I found that what Meg said she wanted and what she could actually handle were different things (PTSD). For rougher play, she could turn to her girlfriend. I would set rules and limits, then nervously watch to be sure they were followed. I could never bring myself to hit “my princess”, other than a few palm swats on her posterior when she “rode cowgirl”. This was never an issue in our relationship, as she could play “rough” with Genevive.

I could never bring myself to see Meghan as an object; she was always “my lady” and treated with gentleness and respect.

Sophief's avatar

@Violet He was definately not abused, I think he just possibly feels love now and wants to be gentle. I’ll have to try to slowly coax him round.

@Leanne1986 Yes I think that could possibly be right, I think maybe he still likes it but maybe feels because of love then he should treat me a little differently.

@stranger_in_a_strange_land You sound like such a sweet man.

OpryLeigh's avatar

@Dibley Well, you have often mentioned on here that he doesn’t tell you he loves you enough, maybe this is his way of showing you. He obviously sees you as more than just a sex object. Sometimes, if I want frantic sex I will seduce my partner when there isn’t much time for foreplay and slow, gentle sex. Just before we go out or something. Maybe you could try that.

stranger_in_a_strange_land's avatar

@Dibley I’m a caring guy who watched over Megs best interests, even though it irritated her a bit that I couldn’t go “further” than a certain point. Her former injuries were always foremost in my mind. I did allow her to experiment carefully with rougher play with Genevive; that removed the tension, since Gen could go a bit further and way generally very responsible as a top. I only had to intervene twice in twelve years, both times when Meg had gone nonverbal into “subspace” and I coonected with her via finger-in-hand code and she let me know she was all right. Both times we both (Gen and I) gave her intensive “aftercare” that gently brought her back into the real world. A lot of cuddlind, massage and gentle body contact as she gradually came back. I used a special massage oil that treated the stings (no welts permitted). She was very ready for further loving activities after “normalizing”

I;ve played this game a few times with Genevive in “switch” role, but she considered me too gentle, Meghan had to assist to bring Gen into her “zone”. I suppose that my own role is more that of “dungeon master” or “safety monitor” as those around me know that I am very safety concious and will step in to enforce the pre-negotiated rules immediately. With a household full of teenaged girls, I’ve yet to enter that role, many of them are underage and inappropriate to introduce to such play. Once the maple season is over, we may invited gatherings into our “playroom” once agin, with myself in my traditional role.

phil196662's avatar

@Dibley ; and why did he stop?
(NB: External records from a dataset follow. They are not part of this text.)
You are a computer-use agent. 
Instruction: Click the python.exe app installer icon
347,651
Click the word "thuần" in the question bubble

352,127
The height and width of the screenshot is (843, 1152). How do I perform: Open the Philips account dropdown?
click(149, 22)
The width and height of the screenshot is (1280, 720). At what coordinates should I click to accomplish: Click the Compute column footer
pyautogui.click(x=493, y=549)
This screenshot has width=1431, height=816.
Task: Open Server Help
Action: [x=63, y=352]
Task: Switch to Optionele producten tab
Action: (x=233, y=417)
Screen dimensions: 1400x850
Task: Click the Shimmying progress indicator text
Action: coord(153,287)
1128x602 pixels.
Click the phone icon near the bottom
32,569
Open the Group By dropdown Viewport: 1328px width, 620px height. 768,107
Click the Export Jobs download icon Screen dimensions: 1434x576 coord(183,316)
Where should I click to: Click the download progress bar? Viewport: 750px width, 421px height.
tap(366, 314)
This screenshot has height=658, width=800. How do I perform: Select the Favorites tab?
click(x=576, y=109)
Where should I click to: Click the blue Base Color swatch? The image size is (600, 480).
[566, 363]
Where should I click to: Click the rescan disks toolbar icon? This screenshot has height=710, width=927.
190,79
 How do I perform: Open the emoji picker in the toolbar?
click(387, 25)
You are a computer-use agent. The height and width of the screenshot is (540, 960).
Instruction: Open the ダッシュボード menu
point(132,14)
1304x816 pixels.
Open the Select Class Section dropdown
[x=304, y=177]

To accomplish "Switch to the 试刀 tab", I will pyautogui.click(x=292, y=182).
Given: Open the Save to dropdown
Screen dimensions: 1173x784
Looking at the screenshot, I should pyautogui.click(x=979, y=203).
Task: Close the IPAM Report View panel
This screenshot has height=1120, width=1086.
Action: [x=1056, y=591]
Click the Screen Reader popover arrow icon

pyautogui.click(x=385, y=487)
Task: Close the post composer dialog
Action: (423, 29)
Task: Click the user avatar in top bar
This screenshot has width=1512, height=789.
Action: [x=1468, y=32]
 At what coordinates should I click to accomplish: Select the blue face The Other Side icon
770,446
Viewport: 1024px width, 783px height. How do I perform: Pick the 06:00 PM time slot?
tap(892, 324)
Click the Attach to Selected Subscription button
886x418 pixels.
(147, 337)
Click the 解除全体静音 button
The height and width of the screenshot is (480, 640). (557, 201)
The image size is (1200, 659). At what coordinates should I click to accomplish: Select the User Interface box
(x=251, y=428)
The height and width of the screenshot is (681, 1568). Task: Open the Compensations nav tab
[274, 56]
It can get real hot _ being taken and you forgot you discussed it several days before or it was one of several _standing senerios you do…

I have a dozen that the wife knows about and she knows any of them could happen at any time we are over at friends or at home. they involve blindfolds, rope, crops and often candles… And often some type of restraint to build up to a climax- The word hogtied works here.

get him started again so you can do some struggling and get overheated and in the end you can tell him.. wow, that was hott- more please!.

but do choose a safe word in case- but it sounds like if you use the traffic light you won’t use it, just like my wife.

And the literal words if I answer the phone saying the person on the other end , well she’s kinda tied-up and can’t come to the phone, can I take a message. And the firnds might say put the phone to her ear please… he he he…

coogan's avatar

Get verbal, fellate him like crazy, don’t forget the boys. Get on top, grab his hands, put one on the rump and the other conveniently next to your “flicking bean,” he’s got a thumb to put on that. He practices hip thrusters and you gyrate like a madwoman. He should use his hands to grind hard into you while rubbin’ your nubbin. If you like hair pulling, spanking, just guide his hands a little bit through the motion to get him comfortable. You could always play some naughty flicks in the background. Hope it works out.